EXCERTO FORNECIDO.
-*-*-

Diretor do Centro de Ciências da Terra é o convidado do ciclo de entrevistas sobre os centros de I&D da UMinho.


O Centro de Ciências da Terra (CCT) é uma subunidade de investigação da Escola de Ciências da UMinho (ECUM), tendo sido criado em 2003, a partir da restruturação do Centro de Ciências do Ambiente, que o precedeu. Investiga, promove formação pós-graduada e dinamiza eventos e colaborações na área das geociências. Após alguns passos em parceria com outros centros científicos, atualmente corresponde ao polo na UMinho do Instituto de Ciências da Terra (ICT), que envolve também as universidades do Porto e de Évora. José Brilha, professor catedrático do Departamento de Ciências da Terra da ECUM, é o diretor do CCT e, em entrevista ao NÓS, fala da história e dos desafios deste centro.
 
 
O CCT surgiu com que motivações? Com se articula com as entidades parceiras?
O Centro de Ciências da Terra foi criado em 2003. Com vista a incrementar a massa crítica de investigadores e fortalecer a sua investigação, tentando conseguir obter melhor financiamento da Fundação para a Ciência e a Tecnologia (FCT), em 2009 associou-se ao Centro de Geologia da Universidade do Porto. Esta parceria alargou-se em 2014 com a criação do Instituto de Ciências da Terra (ICT), uma unidade de investigação com polos nas universidades do Minho, Évora e Porto. Atualmente, o CCT corresponde ao polo deste instituto na UMinho. Desenvolve projetos de investigação no domínio das geociências, promove formação pós-graduada ao nível de mestrado, doutoramento e pós-doutoramento, dinamiza colaborações científicas com instituições nacionais e internacionais e está também envolvido em diversas ações de interação com a sociedade.

-*-*-

TAREFAS A REALIZAR.
1/ Copie o excerto sobre o Centro de Ciências da Terra, começando em "Diretor do Centro" e seguindo até "desafios deste centro.".
2/ Escreva o que se segue no excerto sobre o Centro de Ciências da Terra, a partir da última frase apresentada.
A listagem não intervém em nada do que aqui se pede.

Entradas de dados:

-*-*-

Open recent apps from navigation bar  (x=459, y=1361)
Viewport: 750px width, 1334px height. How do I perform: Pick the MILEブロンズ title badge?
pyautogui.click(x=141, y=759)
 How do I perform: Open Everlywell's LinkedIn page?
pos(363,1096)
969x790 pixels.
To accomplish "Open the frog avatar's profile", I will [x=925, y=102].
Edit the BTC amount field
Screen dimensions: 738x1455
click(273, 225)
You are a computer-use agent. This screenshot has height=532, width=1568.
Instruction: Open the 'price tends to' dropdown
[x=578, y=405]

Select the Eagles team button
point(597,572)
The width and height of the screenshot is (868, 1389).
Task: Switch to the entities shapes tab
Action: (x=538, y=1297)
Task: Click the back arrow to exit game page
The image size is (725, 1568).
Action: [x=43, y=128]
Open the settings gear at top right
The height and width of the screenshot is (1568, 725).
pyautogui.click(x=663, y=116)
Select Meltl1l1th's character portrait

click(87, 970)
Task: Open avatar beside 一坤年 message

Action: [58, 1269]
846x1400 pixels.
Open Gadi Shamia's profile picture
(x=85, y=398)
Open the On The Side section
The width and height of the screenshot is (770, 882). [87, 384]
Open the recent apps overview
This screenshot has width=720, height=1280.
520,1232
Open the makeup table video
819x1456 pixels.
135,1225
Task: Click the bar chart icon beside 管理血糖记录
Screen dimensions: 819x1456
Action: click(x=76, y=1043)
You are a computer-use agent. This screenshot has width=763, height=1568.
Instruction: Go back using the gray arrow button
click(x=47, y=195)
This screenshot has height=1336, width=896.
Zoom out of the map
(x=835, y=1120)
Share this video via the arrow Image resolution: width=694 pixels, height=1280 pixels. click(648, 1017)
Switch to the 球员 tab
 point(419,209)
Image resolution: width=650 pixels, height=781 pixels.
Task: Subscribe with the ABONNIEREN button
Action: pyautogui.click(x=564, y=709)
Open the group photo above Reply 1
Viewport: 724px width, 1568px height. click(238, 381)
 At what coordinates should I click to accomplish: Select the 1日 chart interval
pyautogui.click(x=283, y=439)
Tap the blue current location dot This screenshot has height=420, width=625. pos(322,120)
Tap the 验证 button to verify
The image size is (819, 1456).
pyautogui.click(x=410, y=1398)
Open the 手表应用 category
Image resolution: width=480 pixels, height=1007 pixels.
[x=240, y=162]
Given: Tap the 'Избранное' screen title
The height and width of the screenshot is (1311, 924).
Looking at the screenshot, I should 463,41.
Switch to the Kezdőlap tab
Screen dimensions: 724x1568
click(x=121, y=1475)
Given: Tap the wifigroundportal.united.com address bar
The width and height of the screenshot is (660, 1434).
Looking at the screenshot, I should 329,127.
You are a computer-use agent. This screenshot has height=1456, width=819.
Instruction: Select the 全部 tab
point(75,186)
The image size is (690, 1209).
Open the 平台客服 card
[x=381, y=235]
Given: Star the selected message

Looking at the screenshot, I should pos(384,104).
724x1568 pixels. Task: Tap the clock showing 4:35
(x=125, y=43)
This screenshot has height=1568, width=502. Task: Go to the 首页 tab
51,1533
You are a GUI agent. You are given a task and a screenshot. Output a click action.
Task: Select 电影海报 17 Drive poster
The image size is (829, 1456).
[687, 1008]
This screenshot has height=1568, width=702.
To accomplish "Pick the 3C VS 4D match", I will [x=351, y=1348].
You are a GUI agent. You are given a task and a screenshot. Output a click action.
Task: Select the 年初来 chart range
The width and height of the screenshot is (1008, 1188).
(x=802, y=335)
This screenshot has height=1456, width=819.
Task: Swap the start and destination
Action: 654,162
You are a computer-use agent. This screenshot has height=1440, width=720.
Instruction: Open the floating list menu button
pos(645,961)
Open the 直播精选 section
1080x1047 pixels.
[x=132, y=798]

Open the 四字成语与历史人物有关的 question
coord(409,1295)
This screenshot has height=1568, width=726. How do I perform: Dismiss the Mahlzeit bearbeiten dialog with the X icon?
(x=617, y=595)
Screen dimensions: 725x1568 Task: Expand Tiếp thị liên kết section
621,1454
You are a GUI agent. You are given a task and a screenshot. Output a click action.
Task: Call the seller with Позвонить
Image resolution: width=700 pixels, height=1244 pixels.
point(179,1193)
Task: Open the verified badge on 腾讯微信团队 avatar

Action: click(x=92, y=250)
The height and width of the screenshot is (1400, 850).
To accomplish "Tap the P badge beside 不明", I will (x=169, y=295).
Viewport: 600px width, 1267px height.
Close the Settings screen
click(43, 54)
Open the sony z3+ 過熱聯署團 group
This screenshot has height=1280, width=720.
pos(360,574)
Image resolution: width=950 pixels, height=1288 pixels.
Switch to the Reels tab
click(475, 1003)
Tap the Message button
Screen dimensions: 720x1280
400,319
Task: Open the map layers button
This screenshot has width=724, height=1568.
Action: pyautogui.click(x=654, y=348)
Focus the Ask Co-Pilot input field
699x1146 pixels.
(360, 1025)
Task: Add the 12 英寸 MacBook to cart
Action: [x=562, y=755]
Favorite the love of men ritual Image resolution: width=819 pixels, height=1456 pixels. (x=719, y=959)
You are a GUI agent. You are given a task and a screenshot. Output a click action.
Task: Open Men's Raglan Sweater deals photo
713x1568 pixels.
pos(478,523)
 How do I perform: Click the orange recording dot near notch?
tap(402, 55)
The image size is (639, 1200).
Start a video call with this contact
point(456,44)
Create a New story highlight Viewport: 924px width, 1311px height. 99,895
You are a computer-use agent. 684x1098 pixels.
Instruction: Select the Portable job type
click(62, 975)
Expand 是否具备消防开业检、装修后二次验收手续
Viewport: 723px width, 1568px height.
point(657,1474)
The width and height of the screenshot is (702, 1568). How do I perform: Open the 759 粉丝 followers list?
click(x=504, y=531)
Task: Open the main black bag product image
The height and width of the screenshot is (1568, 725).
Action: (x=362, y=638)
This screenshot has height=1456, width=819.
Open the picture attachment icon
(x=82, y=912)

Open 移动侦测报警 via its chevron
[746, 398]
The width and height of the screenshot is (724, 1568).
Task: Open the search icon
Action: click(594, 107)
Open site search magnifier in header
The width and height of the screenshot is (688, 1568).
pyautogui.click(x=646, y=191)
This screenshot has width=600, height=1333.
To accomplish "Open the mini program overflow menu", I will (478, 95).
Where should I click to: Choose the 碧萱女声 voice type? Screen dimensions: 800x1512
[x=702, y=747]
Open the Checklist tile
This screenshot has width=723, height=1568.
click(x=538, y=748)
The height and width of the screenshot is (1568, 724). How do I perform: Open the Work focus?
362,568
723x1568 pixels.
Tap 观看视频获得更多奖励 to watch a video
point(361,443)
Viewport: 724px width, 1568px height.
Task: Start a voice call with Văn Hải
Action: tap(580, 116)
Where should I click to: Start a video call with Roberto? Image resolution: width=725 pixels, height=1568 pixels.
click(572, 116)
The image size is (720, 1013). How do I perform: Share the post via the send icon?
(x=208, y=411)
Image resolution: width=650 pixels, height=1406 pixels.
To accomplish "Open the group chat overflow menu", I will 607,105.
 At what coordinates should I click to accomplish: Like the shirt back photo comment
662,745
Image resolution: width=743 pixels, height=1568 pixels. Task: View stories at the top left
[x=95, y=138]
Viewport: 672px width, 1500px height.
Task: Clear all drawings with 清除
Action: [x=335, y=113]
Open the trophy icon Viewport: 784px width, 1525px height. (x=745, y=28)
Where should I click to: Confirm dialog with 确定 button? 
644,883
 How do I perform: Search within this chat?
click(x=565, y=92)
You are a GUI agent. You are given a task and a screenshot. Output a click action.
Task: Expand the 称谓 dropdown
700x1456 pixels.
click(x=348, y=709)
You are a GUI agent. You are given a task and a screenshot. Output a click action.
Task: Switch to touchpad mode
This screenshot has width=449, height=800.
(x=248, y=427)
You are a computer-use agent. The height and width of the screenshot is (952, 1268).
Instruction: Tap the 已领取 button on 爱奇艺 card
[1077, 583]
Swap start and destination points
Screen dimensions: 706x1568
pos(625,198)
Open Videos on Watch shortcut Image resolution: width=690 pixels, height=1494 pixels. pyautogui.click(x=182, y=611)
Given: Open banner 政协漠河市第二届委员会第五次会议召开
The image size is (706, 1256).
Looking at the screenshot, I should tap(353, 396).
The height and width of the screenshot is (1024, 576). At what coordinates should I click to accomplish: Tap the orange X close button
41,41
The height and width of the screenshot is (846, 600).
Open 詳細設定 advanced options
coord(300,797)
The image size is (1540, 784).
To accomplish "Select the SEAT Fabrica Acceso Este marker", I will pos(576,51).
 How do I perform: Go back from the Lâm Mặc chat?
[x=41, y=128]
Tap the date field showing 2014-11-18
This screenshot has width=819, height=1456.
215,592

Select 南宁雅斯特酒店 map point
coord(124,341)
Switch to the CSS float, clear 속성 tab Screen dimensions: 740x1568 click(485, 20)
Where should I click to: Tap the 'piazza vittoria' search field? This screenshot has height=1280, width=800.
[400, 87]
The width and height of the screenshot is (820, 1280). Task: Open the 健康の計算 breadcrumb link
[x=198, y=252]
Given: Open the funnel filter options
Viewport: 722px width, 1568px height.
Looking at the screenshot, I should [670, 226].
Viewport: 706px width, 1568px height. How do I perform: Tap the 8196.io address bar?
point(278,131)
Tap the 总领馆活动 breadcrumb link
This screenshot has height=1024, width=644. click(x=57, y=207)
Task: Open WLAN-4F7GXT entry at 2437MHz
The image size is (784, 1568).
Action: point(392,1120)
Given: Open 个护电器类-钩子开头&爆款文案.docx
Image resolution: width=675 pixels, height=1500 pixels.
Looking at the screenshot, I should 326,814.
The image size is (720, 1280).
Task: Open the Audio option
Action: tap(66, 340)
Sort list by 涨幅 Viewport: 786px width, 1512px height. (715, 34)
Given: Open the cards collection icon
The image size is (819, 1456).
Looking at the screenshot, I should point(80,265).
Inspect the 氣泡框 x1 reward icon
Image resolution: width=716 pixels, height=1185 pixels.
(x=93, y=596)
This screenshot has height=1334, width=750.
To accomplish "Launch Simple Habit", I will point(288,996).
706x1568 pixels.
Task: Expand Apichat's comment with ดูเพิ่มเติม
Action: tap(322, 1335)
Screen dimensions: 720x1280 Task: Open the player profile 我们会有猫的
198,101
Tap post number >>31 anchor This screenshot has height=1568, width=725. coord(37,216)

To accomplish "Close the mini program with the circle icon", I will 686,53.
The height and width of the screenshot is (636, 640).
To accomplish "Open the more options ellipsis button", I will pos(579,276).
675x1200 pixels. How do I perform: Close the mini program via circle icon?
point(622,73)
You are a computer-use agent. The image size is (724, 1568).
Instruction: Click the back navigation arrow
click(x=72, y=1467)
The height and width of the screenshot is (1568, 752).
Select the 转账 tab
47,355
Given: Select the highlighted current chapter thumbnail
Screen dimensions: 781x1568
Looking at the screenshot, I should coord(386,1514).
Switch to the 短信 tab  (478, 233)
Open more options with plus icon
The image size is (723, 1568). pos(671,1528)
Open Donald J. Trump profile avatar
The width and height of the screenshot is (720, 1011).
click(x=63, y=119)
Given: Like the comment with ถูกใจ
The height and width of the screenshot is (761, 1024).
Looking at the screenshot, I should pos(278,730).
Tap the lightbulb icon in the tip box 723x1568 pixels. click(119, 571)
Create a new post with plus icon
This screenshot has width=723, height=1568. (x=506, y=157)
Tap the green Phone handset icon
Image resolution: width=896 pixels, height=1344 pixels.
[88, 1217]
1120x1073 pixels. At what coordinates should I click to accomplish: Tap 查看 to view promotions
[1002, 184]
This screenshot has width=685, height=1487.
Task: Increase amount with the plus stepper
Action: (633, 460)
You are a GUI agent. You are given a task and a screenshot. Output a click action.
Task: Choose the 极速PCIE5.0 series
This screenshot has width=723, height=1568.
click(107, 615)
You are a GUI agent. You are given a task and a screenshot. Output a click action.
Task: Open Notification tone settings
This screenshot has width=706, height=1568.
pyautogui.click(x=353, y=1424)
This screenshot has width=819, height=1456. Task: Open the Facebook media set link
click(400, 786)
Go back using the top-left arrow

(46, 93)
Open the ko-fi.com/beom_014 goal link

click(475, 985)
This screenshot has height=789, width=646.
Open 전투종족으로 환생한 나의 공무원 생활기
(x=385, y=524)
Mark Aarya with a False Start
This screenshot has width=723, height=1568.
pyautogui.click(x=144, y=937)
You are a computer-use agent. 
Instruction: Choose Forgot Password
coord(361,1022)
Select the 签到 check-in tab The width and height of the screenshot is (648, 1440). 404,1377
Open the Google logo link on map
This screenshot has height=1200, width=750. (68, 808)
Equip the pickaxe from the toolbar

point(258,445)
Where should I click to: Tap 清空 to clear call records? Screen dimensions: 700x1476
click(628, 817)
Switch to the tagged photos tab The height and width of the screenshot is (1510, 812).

-*-*-

RESULTADOS.
1/
Diretor do Centro de Ciências da Terra é o convidado do ciclo de entrevistas sobre os centros de I&D da UMinho.


O Centro de Ciências da Terra (CCT) é uma subunidade de investigação da Escola de Ciências da UMinho (ECUM), tendo sido criado em 2003, a partir da restruturação do Centro de Ciências do Ambiente, que o precedeu. Investiga, promove formação pós-graduada e dinamiza eventos e colaborações na área das geociências. Após alguns passos em parceria com outros centros científicos, atualmente corresponde ao polo na UMinho do Instituto de Ciências da Terra (ICT), que envolve também as universidades do Porto e de Évora. José Brilha, professor catedrático do Departamento de Ciências da Terra da ECUM, é o diretor do CCT e, em entrevista ao NÓS, fala da história e dos desafios deste centro.

2/
 
Como descreveria o espaço e as infraestruturas do CCT, para quem não o conhece? Tem os recursos que deseja?
O CCT utiliza os espaços físicos do Departamento de Ciências da Terra (DCT), no edifício 6 do campus de Gualtar, em Braga. Além de possuir alguns recursos laboratoriais próprios, recorre a equipamentos do DCT. Como acontece com a generalidade de centros de I&D com forte componente laboratorial, a renovação e aquisição de equipamentos científicos constitui um enorme constrangimento, com impacto negativo na produção científica e formação de estudantes. Uma razão para a decisão de integrar uma unidade de investigação mais ampla (o ICT) foi exatamente a de tentar quebrar este círculo vicioso, pois com equipamentos envelhecidos diminui a qualidade e inovação da produção científica, o que leva a uma diminuição do financiamento, que por sua vez inviabiliza a aquisição de novo equipamento.

Neste sentido, a aposta no ICT foi positiva?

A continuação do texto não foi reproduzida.